Let $c(x)$ be the number of sequences that sum to $x$. How precisely do you need to know $c(x)$? These things tend to grow exponentially, so we should expect $c(10^{18})$ to have about a billion billion digits, up to some smallish factor. An exact answer will be practically impossible to compute. But you can possibly get at least the exact number of digits and the first few significant digits by this method:
Since the order of the term matters to you, the ${1,2}$ case is easy to solve: $c(x)$ is simply the $x+1$th Fibonacci number. You can see this because the last term in a sum totalling $x$ must be either $1$ or $2$, so therefore $c(x)=c(x-1)+c(x-2)$, which is the recurrence formula for the Fibonacci numbers. This agrees with your brute-force solution for $c(4)$, because $F_5=5$.
This suggests a general plan of writing down the linear recurrence that arises from your set of terms. In general the solutions of such a recurrence are linear combinations of exponential functions, whose bases are the roots of the characteristic polynomial. For large $x$ such as $10^{18}$, the term with the largest base will dominate all others completely, so we can just ignore all of the others. The trick is then just to find its coefficient.

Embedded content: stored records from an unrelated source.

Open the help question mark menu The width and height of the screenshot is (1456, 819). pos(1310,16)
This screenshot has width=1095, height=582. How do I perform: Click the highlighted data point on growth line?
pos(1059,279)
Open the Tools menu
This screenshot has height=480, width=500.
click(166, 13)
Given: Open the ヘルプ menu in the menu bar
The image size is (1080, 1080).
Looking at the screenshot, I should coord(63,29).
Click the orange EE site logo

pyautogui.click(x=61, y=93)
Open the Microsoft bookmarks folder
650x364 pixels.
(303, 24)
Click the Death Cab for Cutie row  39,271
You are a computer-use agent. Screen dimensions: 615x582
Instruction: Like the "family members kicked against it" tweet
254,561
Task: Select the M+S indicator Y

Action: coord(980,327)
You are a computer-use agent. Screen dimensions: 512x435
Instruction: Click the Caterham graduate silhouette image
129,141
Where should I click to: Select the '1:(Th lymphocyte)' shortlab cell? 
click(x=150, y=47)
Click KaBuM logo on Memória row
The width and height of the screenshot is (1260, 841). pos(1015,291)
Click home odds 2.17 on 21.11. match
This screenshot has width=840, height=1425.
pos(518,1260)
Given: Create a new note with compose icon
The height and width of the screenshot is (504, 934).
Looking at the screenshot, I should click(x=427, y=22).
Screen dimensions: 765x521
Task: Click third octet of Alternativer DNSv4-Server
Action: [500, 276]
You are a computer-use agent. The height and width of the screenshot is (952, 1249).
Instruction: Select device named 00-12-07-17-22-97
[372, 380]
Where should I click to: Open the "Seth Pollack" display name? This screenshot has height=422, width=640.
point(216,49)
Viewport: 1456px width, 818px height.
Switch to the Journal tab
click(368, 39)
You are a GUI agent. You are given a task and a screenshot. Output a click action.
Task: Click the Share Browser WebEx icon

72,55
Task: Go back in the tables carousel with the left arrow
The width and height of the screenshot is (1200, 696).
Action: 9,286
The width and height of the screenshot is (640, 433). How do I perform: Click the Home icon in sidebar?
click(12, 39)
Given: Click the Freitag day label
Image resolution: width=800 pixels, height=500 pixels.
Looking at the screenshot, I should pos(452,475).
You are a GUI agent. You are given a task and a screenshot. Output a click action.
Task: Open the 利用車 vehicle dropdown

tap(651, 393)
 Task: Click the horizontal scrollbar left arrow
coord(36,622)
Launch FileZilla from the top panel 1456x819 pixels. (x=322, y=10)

One way to do this would be to set $c(x)=0$ for $-15\le x<0$ and $c(0)=0$, and then solve 16 linear equations in 16 unknowns.
Another way is simply to run the recurrence up to $c(N)$ for some $N$ between, say, 100 and 1000, and assume that by that time all of the smaller bases have faded into insignificance. Then we can estimate the coefficient as $\frac{c(N)}{r^N}$, and our approximation for large $x$ is $\log c(x) \approx \log c(N) +(x-N)\log r$ It is necessary to work with logarithms in this step, because even $c(1000)$ is likely to overflow the hardware floating-point representation in your computer. In fact, one could choose $N$ adaptively such that $c(N)$ is around $2^{500}$.
You can use $\frac{c(N)}{c(N-1)}$ as a first approximation of $r$ and refine it using Newton-Raphson iteration on the characteristic polynomial.
Special cases: If the numerically largest root of the characteristic polynomial is complex, the recurrence can have oscillating solutions that are never dwarfed by the exponential term. I think the only way this can happen is if the $a_i$s share a divisor $\ne 1$. So start by dividing out the greatest common divisor from the $a_i$s as well as from $x$.
If the largest root of the characteristic polynomial is a multiple root, the growth rates from the master theorem look slightly different. I think this cannot happen when the recurrence is constructed from your problem, but it is probably worth checking for explicitly when you have found $r$.